Depending on the stage of diabetic retinopathy, the potential for and the amount of vision loss, it is possible to treat, stabilize and often reverse the effects of the disease. Treatment of diabetic retinopathy can entail the use retinal laser photocoagulation treatment as well as intravitreal injections of Vascular Endothelial Growth Factor (VEGF) Inhibitor drugs or other drugs. However, successful management of diabetic eye problems requires early diagnosis and treatment.
Nonproliferative Retinopathy Treatment
During the early stages of Mild Nonproliferative Retinopathy, Moderate Nonproliferative Retinopathy and the beginning of Severe Nonproliferative Retinopathy, it is not likely that you will need Laser Treatment, unless you have Diabetic Macular Edema.

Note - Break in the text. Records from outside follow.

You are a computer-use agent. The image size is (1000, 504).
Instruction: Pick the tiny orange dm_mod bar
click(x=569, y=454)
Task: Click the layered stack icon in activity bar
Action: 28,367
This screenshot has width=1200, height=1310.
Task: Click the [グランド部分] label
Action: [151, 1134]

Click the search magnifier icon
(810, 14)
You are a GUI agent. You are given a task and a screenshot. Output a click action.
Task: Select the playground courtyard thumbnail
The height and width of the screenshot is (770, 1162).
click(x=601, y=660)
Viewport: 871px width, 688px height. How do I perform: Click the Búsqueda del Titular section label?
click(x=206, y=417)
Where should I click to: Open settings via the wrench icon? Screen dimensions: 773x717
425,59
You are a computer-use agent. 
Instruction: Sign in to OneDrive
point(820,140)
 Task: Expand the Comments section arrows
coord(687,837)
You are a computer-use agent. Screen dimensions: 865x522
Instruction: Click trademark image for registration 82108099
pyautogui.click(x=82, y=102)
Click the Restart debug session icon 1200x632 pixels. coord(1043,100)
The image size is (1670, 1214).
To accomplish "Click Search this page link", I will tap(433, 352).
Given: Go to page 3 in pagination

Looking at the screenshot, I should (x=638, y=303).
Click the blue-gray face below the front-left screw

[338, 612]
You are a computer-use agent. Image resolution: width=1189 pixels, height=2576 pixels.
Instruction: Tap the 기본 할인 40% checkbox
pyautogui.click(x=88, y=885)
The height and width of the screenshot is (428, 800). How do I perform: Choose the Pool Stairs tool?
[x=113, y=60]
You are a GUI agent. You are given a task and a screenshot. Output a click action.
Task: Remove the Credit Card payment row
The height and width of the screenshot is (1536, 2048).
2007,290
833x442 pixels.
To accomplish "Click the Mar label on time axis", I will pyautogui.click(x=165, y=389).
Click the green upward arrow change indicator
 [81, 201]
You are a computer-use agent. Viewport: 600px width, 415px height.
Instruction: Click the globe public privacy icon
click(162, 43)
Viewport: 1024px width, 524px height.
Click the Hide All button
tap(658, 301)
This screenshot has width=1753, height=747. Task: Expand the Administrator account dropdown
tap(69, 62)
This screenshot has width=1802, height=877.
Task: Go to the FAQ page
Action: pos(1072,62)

However, in order to prevent the progression of Diabetic Retinopathy it is quite important to maintain good overall health. First, tight control of blood sugar levels is key to protecting the health of the small blood vessels. Patients should work to reduce any and all risk factors for vascular disease including controlling their blood pressure, not smoking, reducing dietary fat consumption to lower cholesterol and triglycerides and exercising regularly.
Proliferative Retinopathy, Laser Treatment & Retina Injections
Proliferative Retinopathy is treated with a Retinal Laser Photocoagulation procedure called “Scatter Laser Treatment”. The goal of Scatter Laser Treatment is to shrink abnormal blood vessels. We will place approximately 1,000 to 2,000 laser spots in areas of the retina away from the macula, causing the abnormal blood vessels to shrink. Since Scatter Laser Treatment requires a large number of laser spots, it is often necessary to use two or more sessions to complete the laser treatment. Sometimes patients who have had Scatter Laser Photocoagulation will experience some loss of their side or peripheral vision, some loss of night vision and a decrease in color vision. However, Scatter Laser Treatment is necessary to preserve the rest of your vision and stop the progression of the disease.
We may also discuss the use of anti-vascular endothelial growth factor (VEGF) treatment-such as Eylea® or Lucentis® or other types of retina injections as these retina injections may often be used in combination with laser treatment or even be the preferred treatment in your individual case.
When PRP and intravitreal injection are unsuccessful in stopping the progression of the proliferative retinopathy and when a vitreous hemorrhage occurs and does not clear on its own, or when a retinal detachment develops, then a Vitrectomy is often helpful. A vitrectomy involves inserting instruments into the eye, and removing the vitreous gel, any blood present in the vitreous cavity, and removing the scar tissue that has grown on the surface of the retina.
Diabetic Macular Edema, Laser Treatment & Retina Injections
Diabetic Macular Edema was traditionally treated with one of two types of Retinal Laser Photocoagulation procedures: “Focal Laser Treatment” or “Grid Laser Treatment”. Focal Laser treatment is used to close leaking microaneurysms in a limited area and Grid Laser treatment is used to treat a more diffuse swelling in the Macula. Laser treatment of Diabetic Macular Edema works to stabilize vision. In fact, laser treatment may reduce the risk of vision loss by 50 percent. In a small number of cases, if vision is lost, it may be improved. It is important to restate that this treatment is performed to keep vision from further declining, but does not usually result in improvement in vision already lost.
For most patients, anti-VEGF injections such as Eylea® and Lucentis® which are less destructive and safer than laser treatments, are considered as primary therapy for the management of vision-threatening complications of diabetic retinopathy such as diabetic macular edema (DME).